THE EXERCISE:
Update the entries below by changing every "Task" to "Instruction", and keep everything else the same. Leave the pictures out of your answer.

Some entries
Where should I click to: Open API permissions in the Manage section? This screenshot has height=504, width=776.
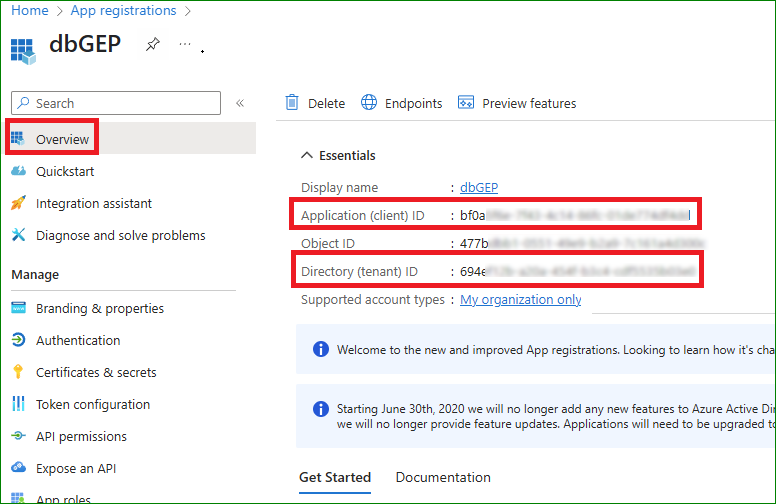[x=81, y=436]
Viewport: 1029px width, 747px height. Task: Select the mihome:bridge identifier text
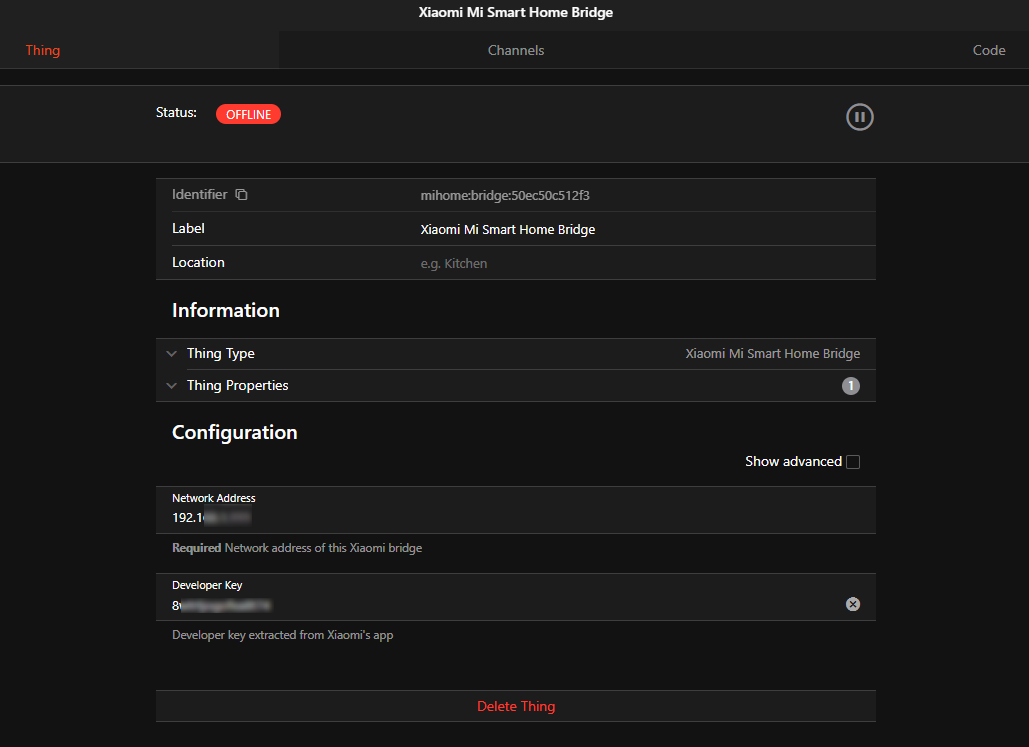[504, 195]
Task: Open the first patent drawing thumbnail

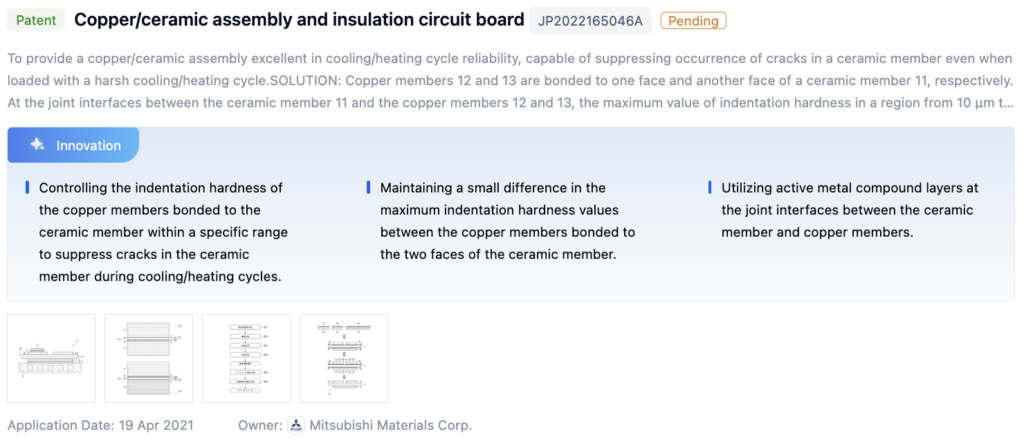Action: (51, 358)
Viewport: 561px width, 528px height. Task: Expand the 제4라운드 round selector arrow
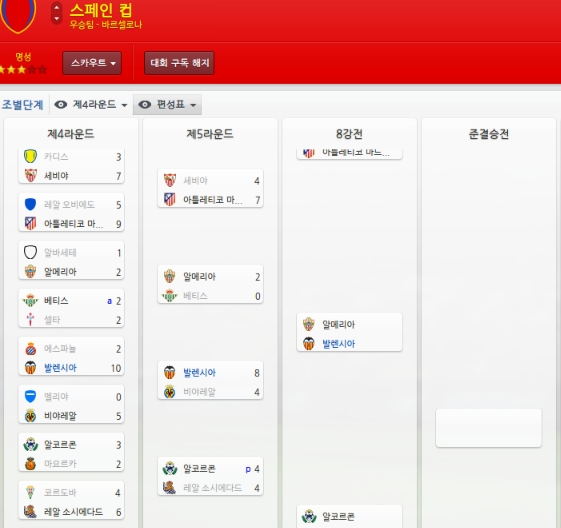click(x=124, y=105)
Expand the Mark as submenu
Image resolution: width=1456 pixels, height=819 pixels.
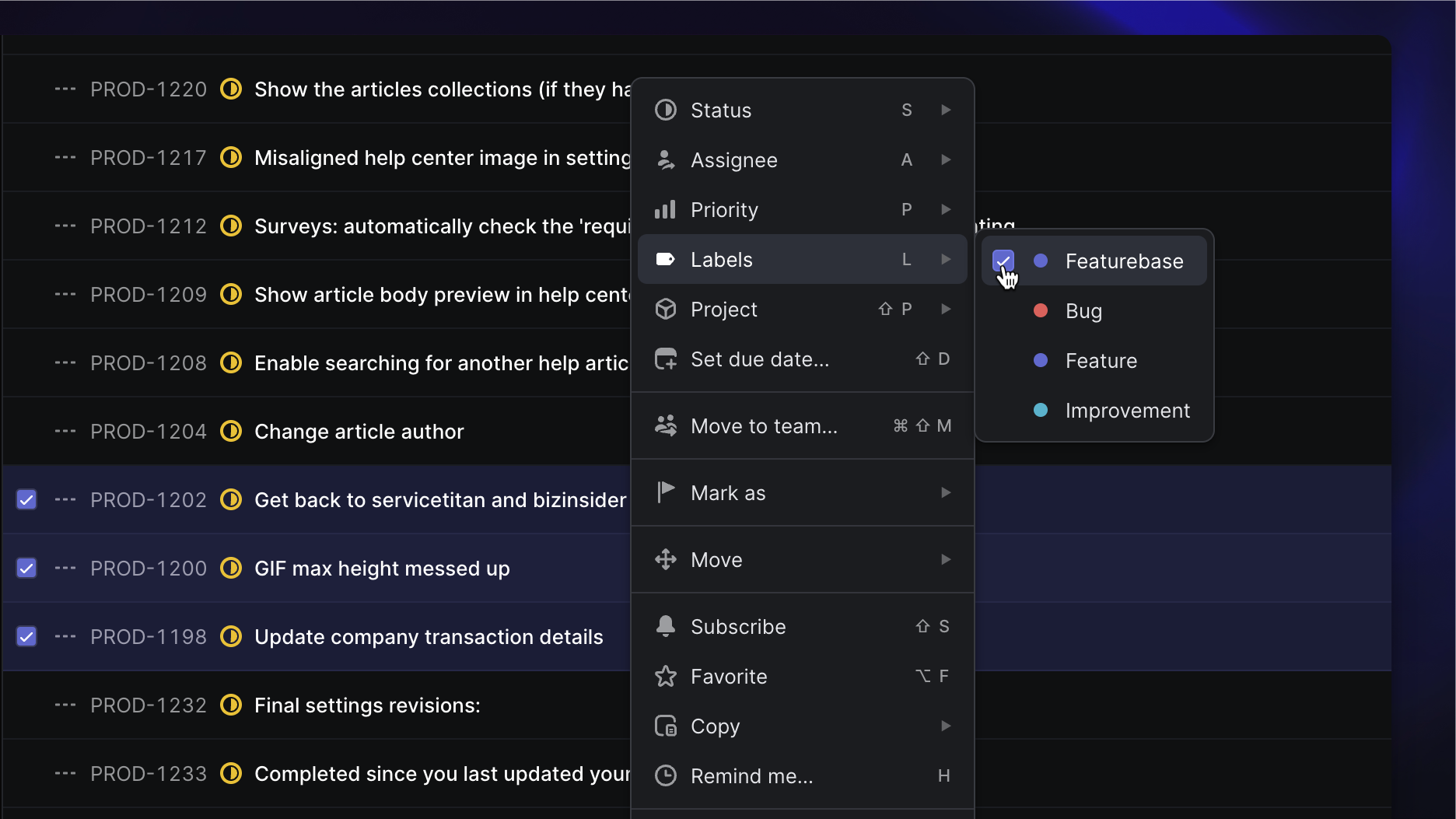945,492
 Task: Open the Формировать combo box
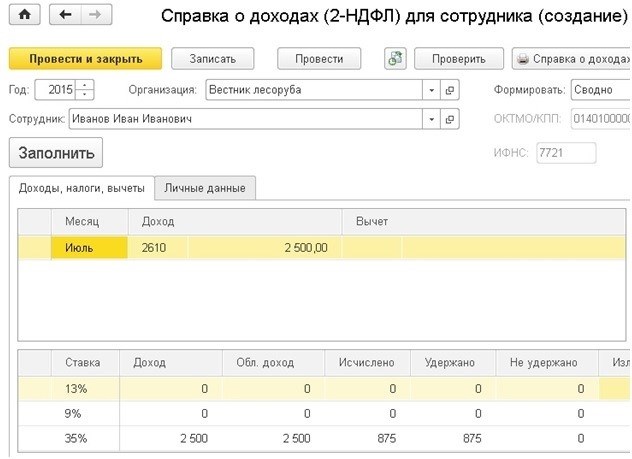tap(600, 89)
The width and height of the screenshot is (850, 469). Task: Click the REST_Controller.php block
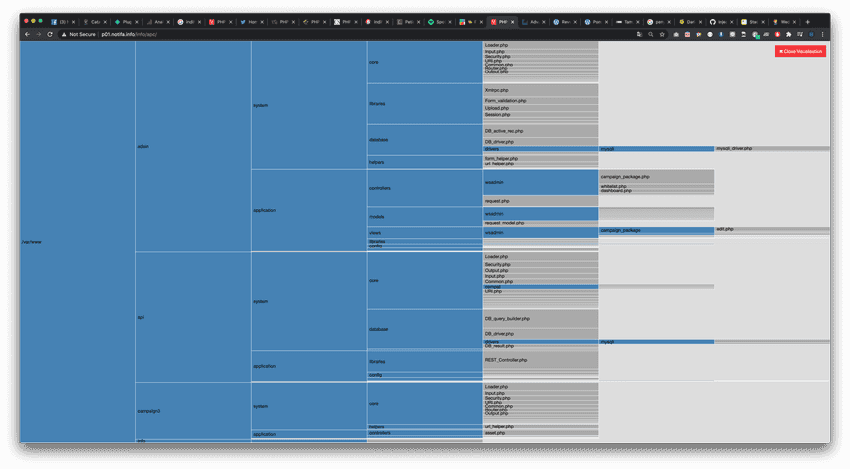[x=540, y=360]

REPLY TO THE EXERCISE:
Where should I click to: Open API permissions in the Manage section? This screenshot has height=504, width=776.
[x=81, y=436]
Viewport: 1029px width, 747px height. Instruction: Select the mihome:bridge identifier text
[504, 195]
Instruction: Open the first patent drawing thumbnail

Action: (51, 358)
Viewport: 561px width, 528px height. Instruction: Expand the 제4라운드 round selector arrow
click(x=124, y=105)
Expand the Mark as submenu
Image resolution: width=1456 pixels, height=819 pixels.
945,492
 Instruction: Open the Формировать combo box
tap(600, 89)
The width and height of the screenshot is (850, 469). Instruction: Click the REST_Controller.php block
[x=540, y=360]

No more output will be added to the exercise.